Connecting to databases

v-chojas edited this page Jan 30, 2020 · 2 revisions

Connections to databases are made through the use of connection strings in the pyodbc.connect() function, but the most important thing to remember is that pyodbc does not even look at the connection string. It is passed directly to the database driver unmodified (through SQLDriverConnect). Connection strings are therefore driver-specific and all ODBC connection string documentation should be valid. Also, anything ODBC supports, pyodbc supports, including DSN-less connections and file DSNs.

General connection string information for most databases: http://www.connectionstrings.com

Important formatting rules: http://www.connectionstrings.com/formating-rules-for-connection-strings/

Note that although pyodbc does not modify the connection string, there are still a few layers of escaping which need to be taken into account, since the string passes through them before reaching the driver. This includes Python and the driver manager. Using correct escaping is particularly important for values in connection strings which are likely to contain special characters, such as passwords. This also means that the naive approach of concatenating the keys and values together in connection strings without taking into account the possibility of special characters will fail if such characters are present.

In Python, the usual string escaping rules apply: backslashes and quotes which are to appear literally in the connection string must be escaped, and { and } (the connection string quoting characters) also need to be doubled if they are to be used in a formatted string literal. See the Python documentation on this topic for more detailed information.

The driver manager, and thus ODBC drivers, interpret the connection string as a set of semicolon-delimited key-value pairs. The keys are either defined by the ODBC standard (such as DSN, DRIVER, and FILEDSN) or specific to the ODBC driver. Values may be "bare", i.e. specified directly, or "quoted", enclosed in { and }; bare values cannot contain leading/trailing spaces or the semicolon, while quoted values can. A quoted value which itself contains a } must have every occurrence of } doubled, i.e. } becomes }} (occurrences of { inside a quoted value can be as-is, since the end of a quoted value is indicated by an unescaped }.) For more detailed information on the ODBC connection string syntax, see the official Microsoft documentation on the subject. This syntax is also applicable to unixODBC.
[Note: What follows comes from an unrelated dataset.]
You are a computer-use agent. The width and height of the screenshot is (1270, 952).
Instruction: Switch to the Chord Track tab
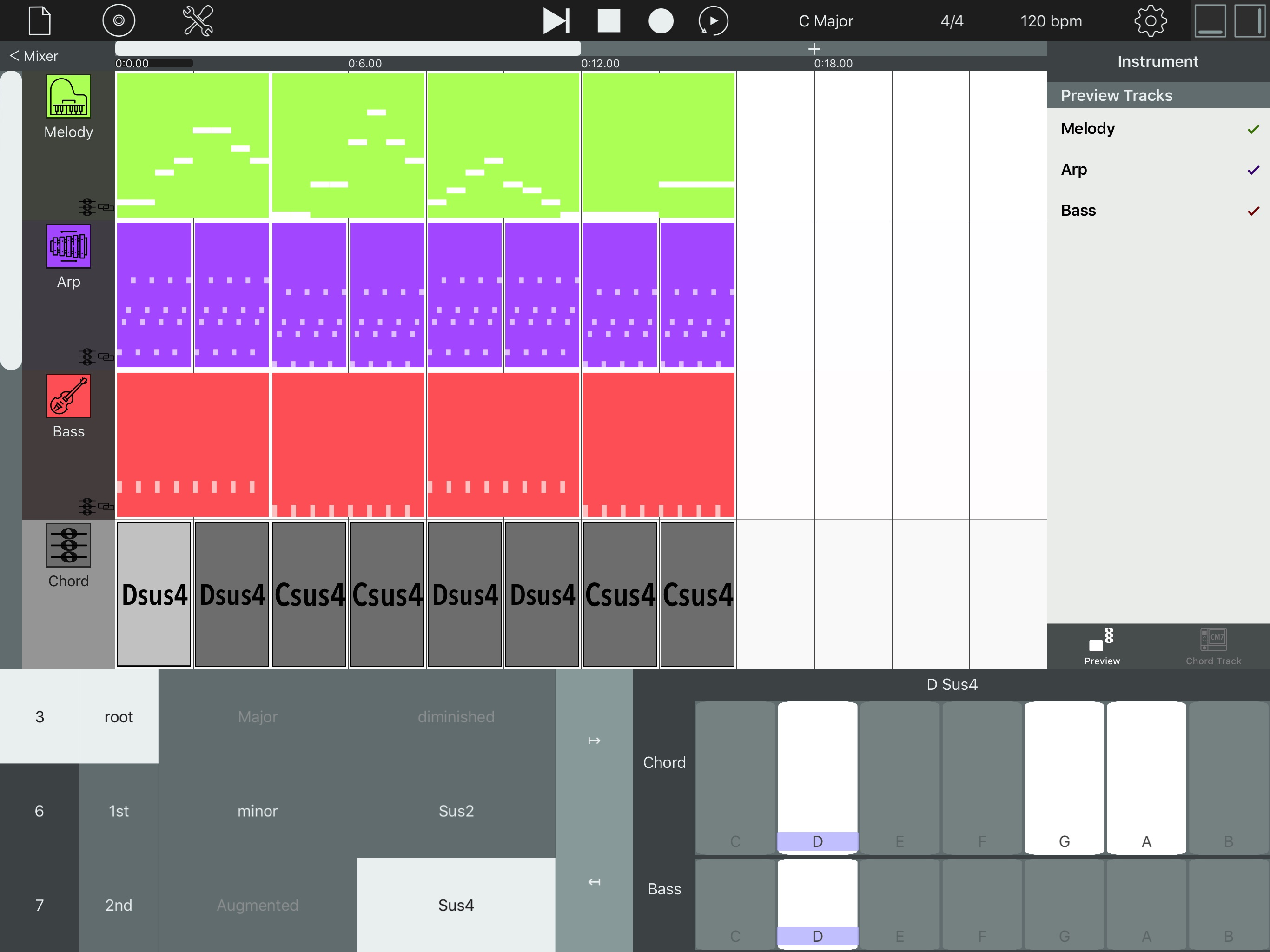pos(1213,646)
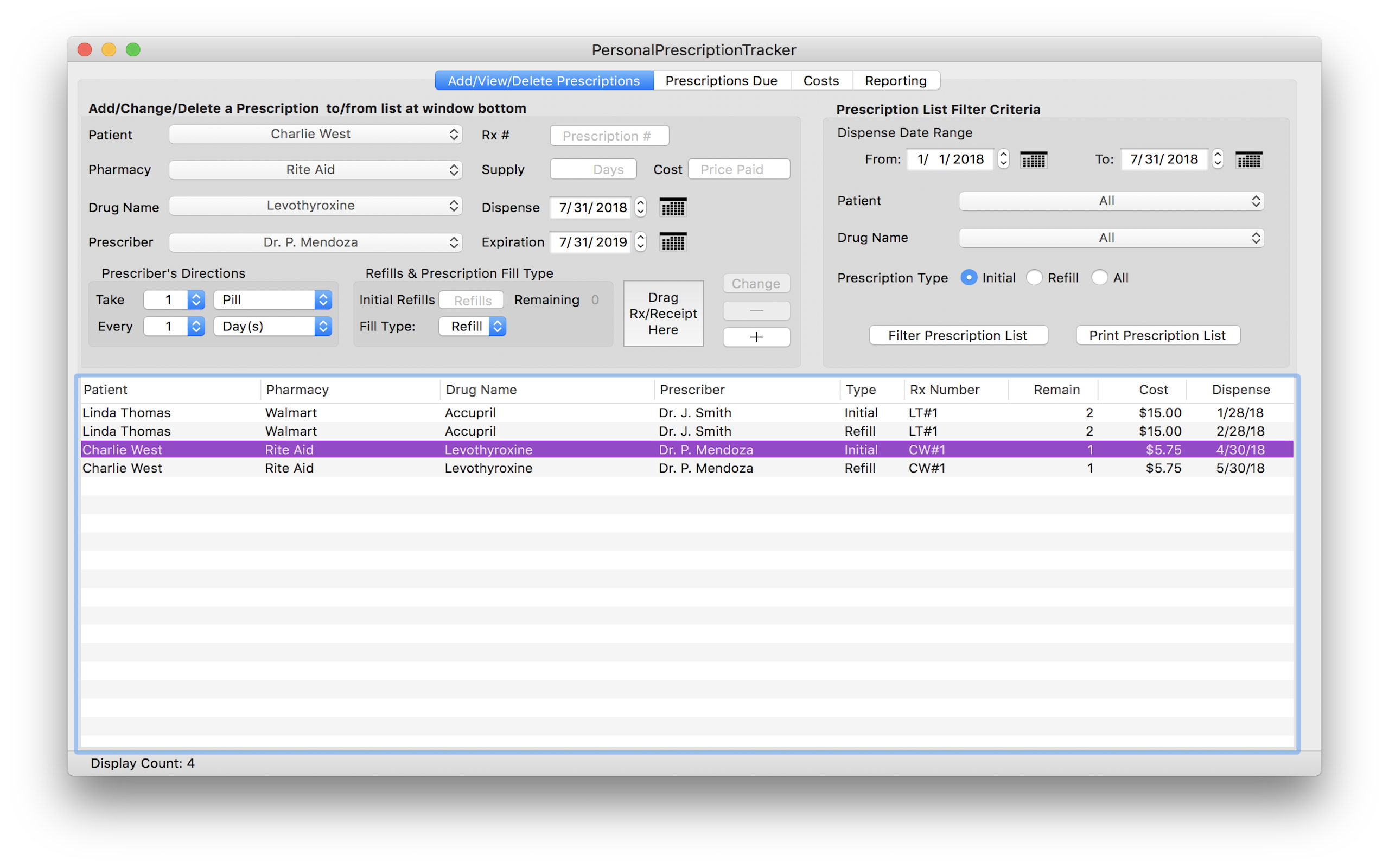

Beyond Python and driver manager escaping rules, ODBC drivers may themselves define additional syntax in the connection string, such as for values which accept binary data. See the documentation of the ODBC driver you are using for the details of any such functionality.

When troubleshooting connectivity issues, especially when the error message hints at an incorrect key or value, printing out the connection string immediately before it is passed to pyodbc.connect() is a good way to determine if escaping (or the lack thereof) is at fault.